AI summary of the abstract below.
| Journal | Front Endocrinol (Lausanne), 2025 |
|---|---|
| Citations | 5 |
| Relative citation ratio | 1.82 |
| Molecules | — |
| Conditions studied | Type 2 Diabetes, Obesity |
Abstract
INTRODUCTION: Glucagon-like peptide-1 receptor agonists (GLP-1RAs) are widely prescribed for their efficacy in glycemic control and weight reduction, but patient response is heterogeneous and predictors of weight loss remain insufficiently defined. This 52-week prospective, observational study aimed to identify predictors of weight reduction (≥5% from baseline) in patients with type 2 diabetes mellitus (T2D) undergoing GLP-1RA therapy (semaglutide or dulaglutide, including oral formulations).

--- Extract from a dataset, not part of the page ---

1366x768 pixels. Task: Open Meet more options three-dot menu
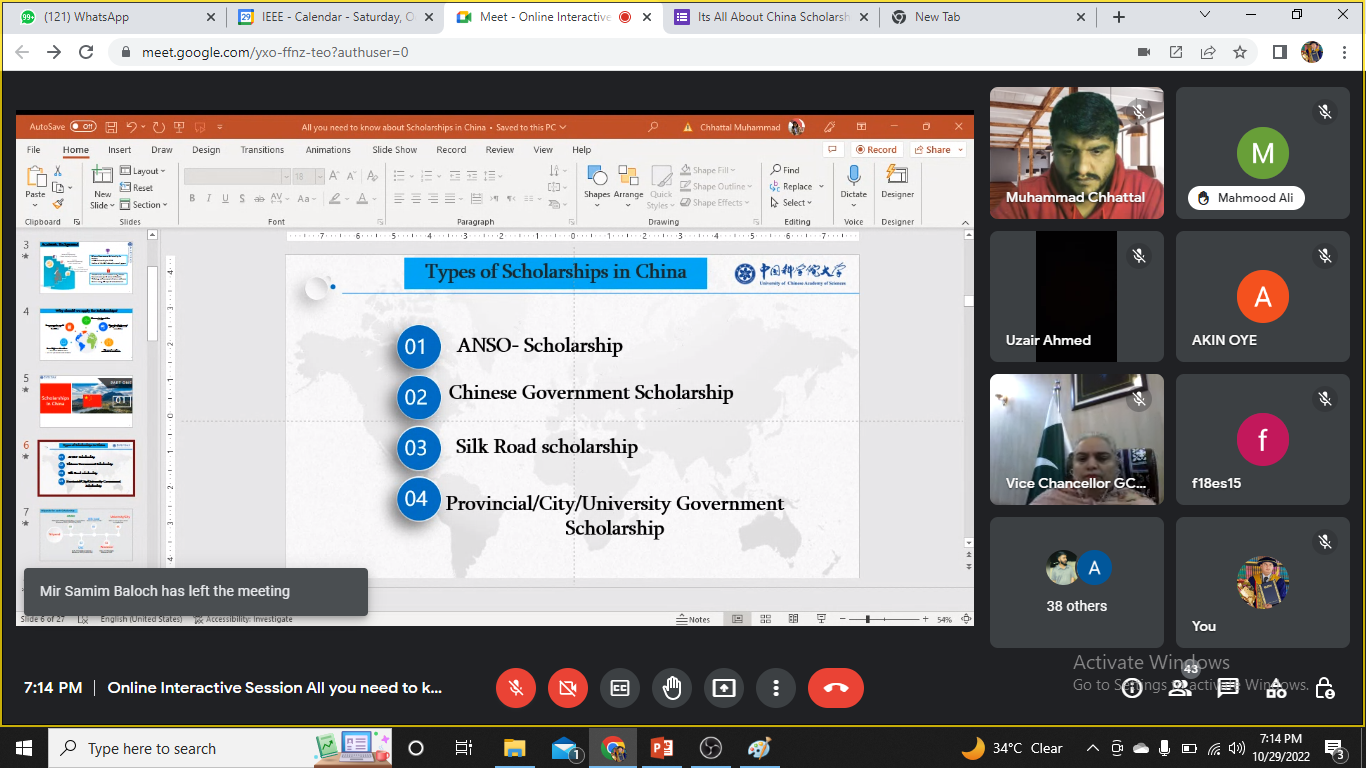775,688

METHODS: A total of 194 adults with T2D initiating GLP-1RA therapy were evaluated at baseline, and after 6, and 12 months of therapy. To identify predictors of weight loss, variables differing between Responders (weight loss ≥5% than baseline) and Non-Responders were evaluated by ROC analysis and tested in univariate and multivariate logistic regression models adjusted for age, gender, GLP-1RA type and dosage.

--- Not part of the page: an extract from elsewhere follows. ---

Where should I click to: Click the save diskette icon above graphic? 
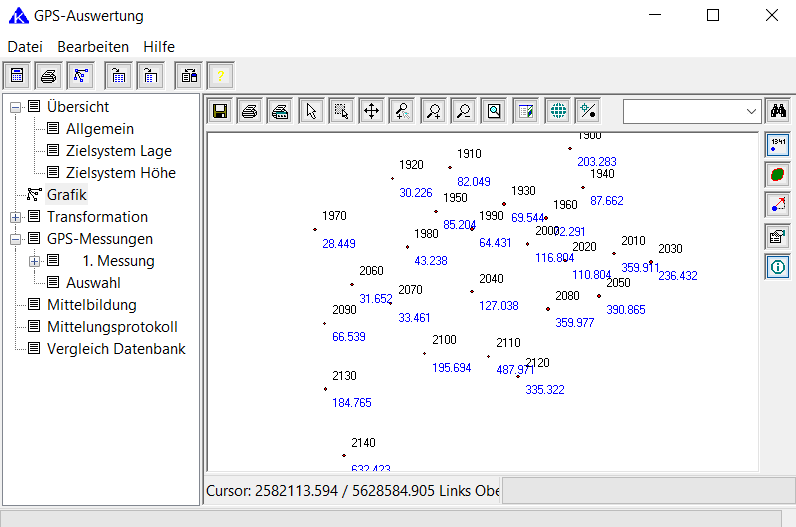219,111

RESULTS: At 6 and 12 months, 58% and 49% of patients, respectively, achieved the primary outcome. Responders at 12 months exhibited elevated BMI, waist circumference, hepatic steatosis indices, fat mass, and insulin levels at baseline, along with reduced muscle-to-fat and muscle-to-visceral adipose tissue ratios. Moreover, female gender, younger age, shorter disease duration, and non-use of metformin prior to enrollment were significantly associated with response. Notably, early response at 6 months strongly predicted 12-month success.
CONCLUSIONS: Our results highlight a valuable interplay between body composition, liver involvement, and the incretin response, also suggesting a maximal synergistic effect between metformin and GLP-1RAs when treatments are initiated concurrently rather than sequentially. These data provide valuable insights for the development of individualized treatment strategies.